- Directed by: Jules White
- Screenplay by: Felix Adler
- Story by: Zion Myers
- Produced by: Jules White
- Starring: Moe Howard Larry Fine Shemp Howard Philip Van Zandt Sylvia Lewis Vernon Dent Victor Travers Symona Boniface
- Cinematography: Ray Cory Allen Siegler
- Distributed by: Columbia Pictures
- Release date: April 14, 1955 (U.S.);
- Running time: 15:55
- Country: United States
- Language: English

= Bedlam in Paradise =

1955 American short film by Jules White

Bedlam in Paradise is a 1955 short subject directed by Jules White starring American slapstick comedy team The Three Stooges (Moe Howard, Larry Fine and Shemp Howard). It is the 162nd entry in the series released by Columbia Pictures starring the comedians, who released 190 shorts for the studio between 1934 and 1959.

==Plot==
Shemp grapples with the liminality between life and death while under the care of Moe and Larry in his final moments. Confronted with mortality, Shemp articulates a warning to his companions, hinting at the possibility of his posthumous presence as a harbinger of consequence should they deviate from moral rectitude. Upon Shemp's transition to the afterlife, his Uncle Mortimer deliberates over the disposition of his soul, pondering whether Shemp's deeds warrant celestial ascension or infernal descent.

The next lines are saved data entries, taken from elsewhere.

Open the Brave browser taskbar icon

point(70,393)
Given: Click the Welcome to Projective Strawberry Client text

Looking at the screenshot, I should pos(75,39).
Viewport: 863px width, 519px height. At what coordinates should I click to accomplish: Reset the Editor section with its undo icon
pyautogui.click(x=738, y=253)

The arrival of the Devil, represented by the enigmatic figure of Mr. Helle, introduces a moral dilemma, as he seeks to entice Shemp with hedonistic temptations personified by the seductive allure of Helen Blazes. Amidst this existential quandary, Uncle Mortimer intervenes, offering Shemp a chance at redemption and eternal bliss in Heaven contingent upon his covert return to Earth to influence the moral rectitude of Moe and Larry.

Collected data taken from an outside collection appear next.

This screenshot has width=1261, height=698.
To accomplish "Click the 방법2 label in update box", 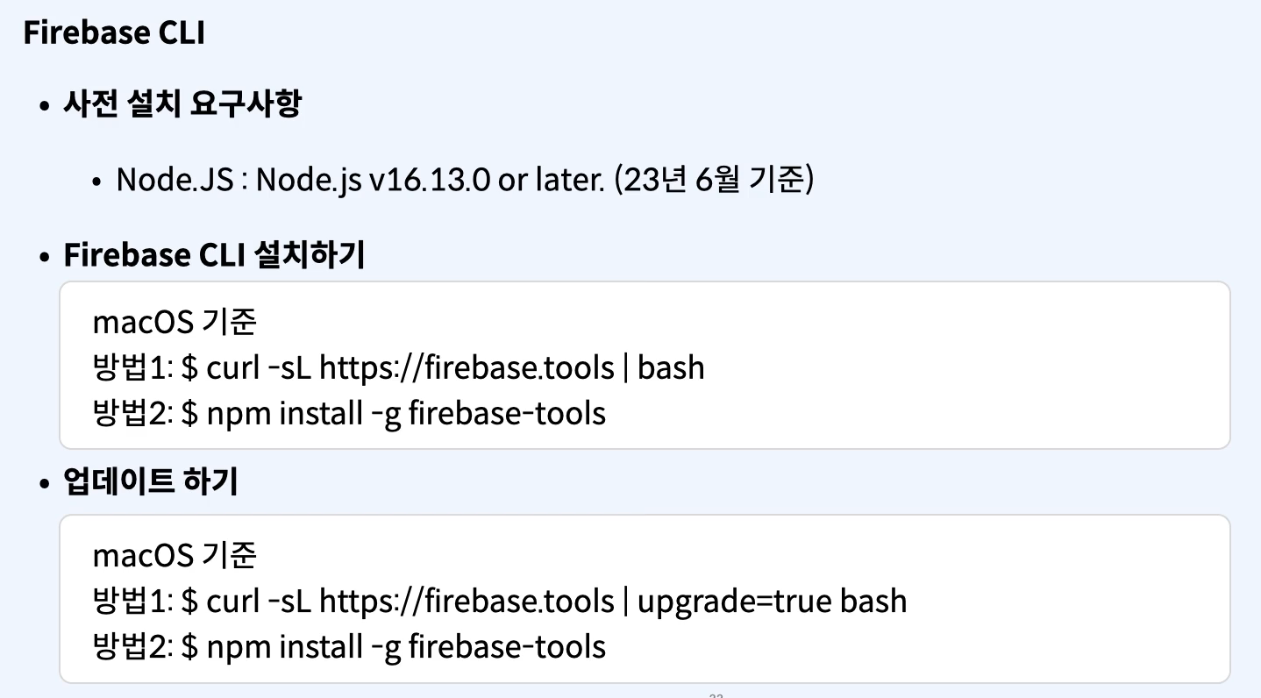I will point(132,647).
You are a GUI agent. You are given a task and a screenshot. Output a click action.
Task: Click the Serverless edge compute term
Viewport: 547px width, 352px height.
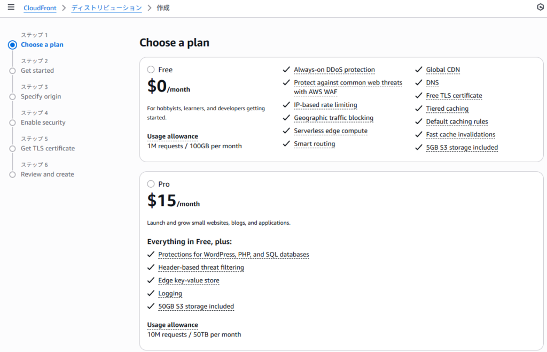(330, 131)
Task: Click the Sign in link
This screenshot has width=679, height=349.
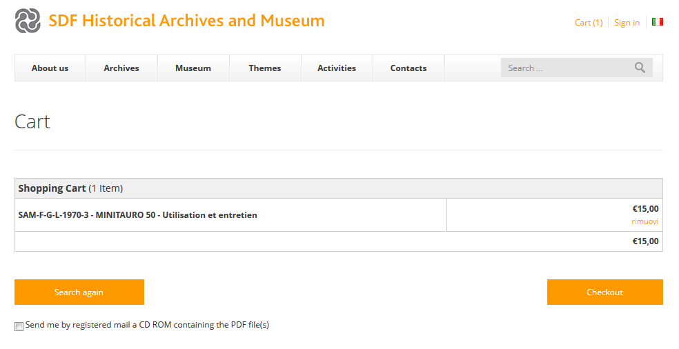Action: [627, 23]
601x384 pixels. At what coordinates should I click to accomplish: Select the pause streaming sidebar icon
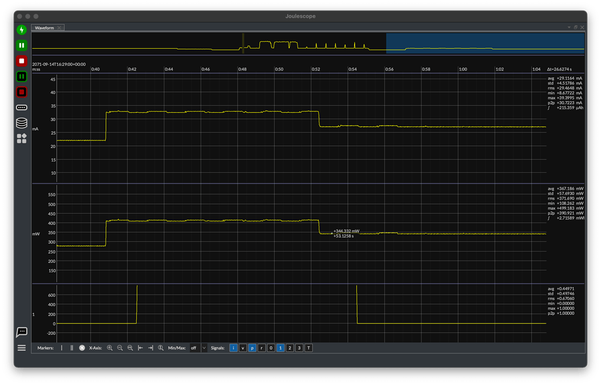[21, 45]
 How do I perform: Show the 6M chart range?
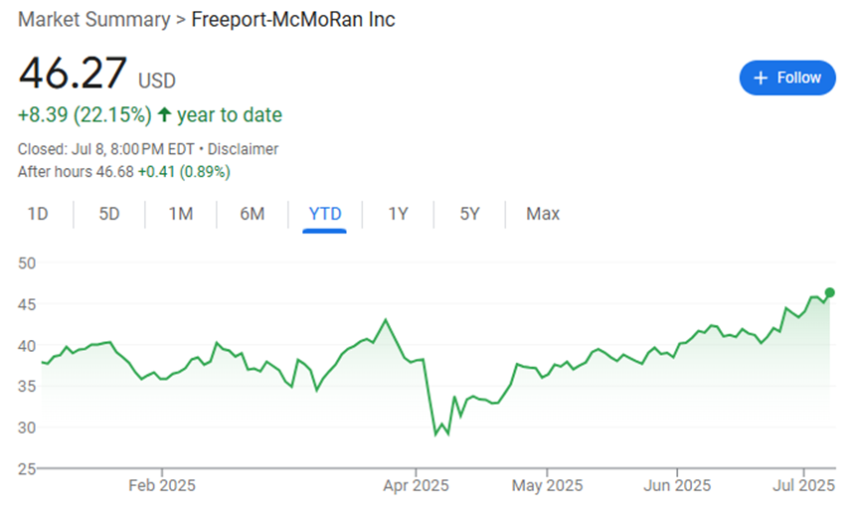tap(253, 214)
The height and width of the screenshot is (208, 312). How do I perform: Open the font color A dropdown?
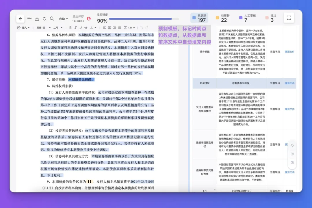93,28
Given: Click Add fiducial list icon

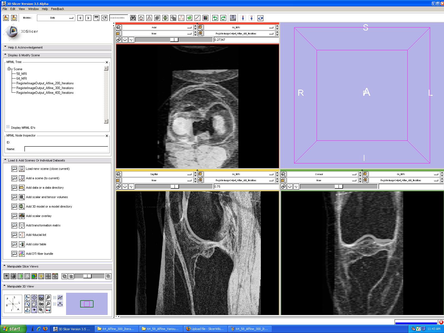Looking at the screenshot, I should (x=22, y=235).
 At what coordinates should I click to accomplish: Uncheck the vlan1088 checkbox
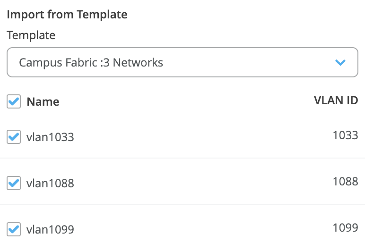tap(14, 183)
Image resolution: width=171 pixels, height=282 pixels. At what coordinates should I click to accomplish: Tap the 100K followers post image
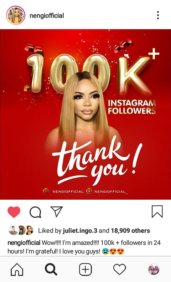tap(86, 114)
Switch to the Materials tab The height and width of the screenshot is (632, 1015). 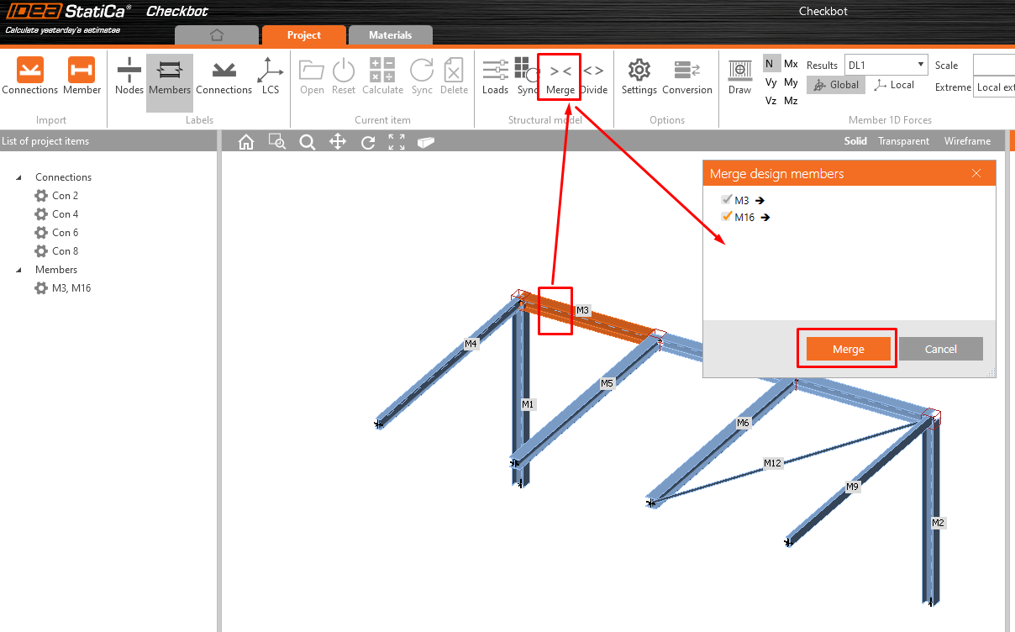pyautogui.click(x=390, y=35)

Meanwhile, Mr. Helle, in his diabolical guise, incites Moe and Larry towards acts of moral turpitude, suggesting fraudulent schemes such as soliciting financing from a wealthy couple for the production of novelty fountain pens. Shemp's intervention thwarts their machinations, albeit inadvertently instigating a calamitous fire. The narrative then transitions back to the setting of Shemp's bedroom, revealing the preceding events to be an allegorical dream sequence. However, the dream's symbolic implications manifest in reality as Shemp finds himself in imminent peril due to his negligent behavior of falling asleep while smoking. Following the extinguishment of the conflagration, Shemp recounts his dreamlike experience to Moe and Larry, prompting a comically anticlimactic response from his cousins in the form of a cream pie assault and a sardonic offering of writing implements.

==Cast==
===Credited===
- Moe Howard as Moe, Uncle Mortimer and Heavenly Train announcer (voice)
- Larry Fine as Larry
- Shemp Howard as Shemp
- Vernon Dent as I. Fleecem (stock footage)
- Philip Van Zandt as The Devil / Mr. Heller
- Sylvia Lewis as Helen Blazes

===Uncredited===
- Marti Shelton as Miss Jones (stock footage)
- Judy Malcolm as Heavenly switchboard operator (stock footage)
- Victor Travers as Mr. DePeyster (stock footage)
- Symona Boniface as Mrs. DePeyster (stock footage)
- Brian O'Hara as Gunslinger (stock footage. was cameo)

==Production notes==
Bedlam in Paradise is a remake of Heavenly Daze, using ample stock footage. The new footage was filmed on July 9, 1954. Coincidentally, as the musical Carousel was a hit in Broadway at the time of the making of Heavenly Daze, the film version of Carousel was in production when Bedlam in Paradise was made.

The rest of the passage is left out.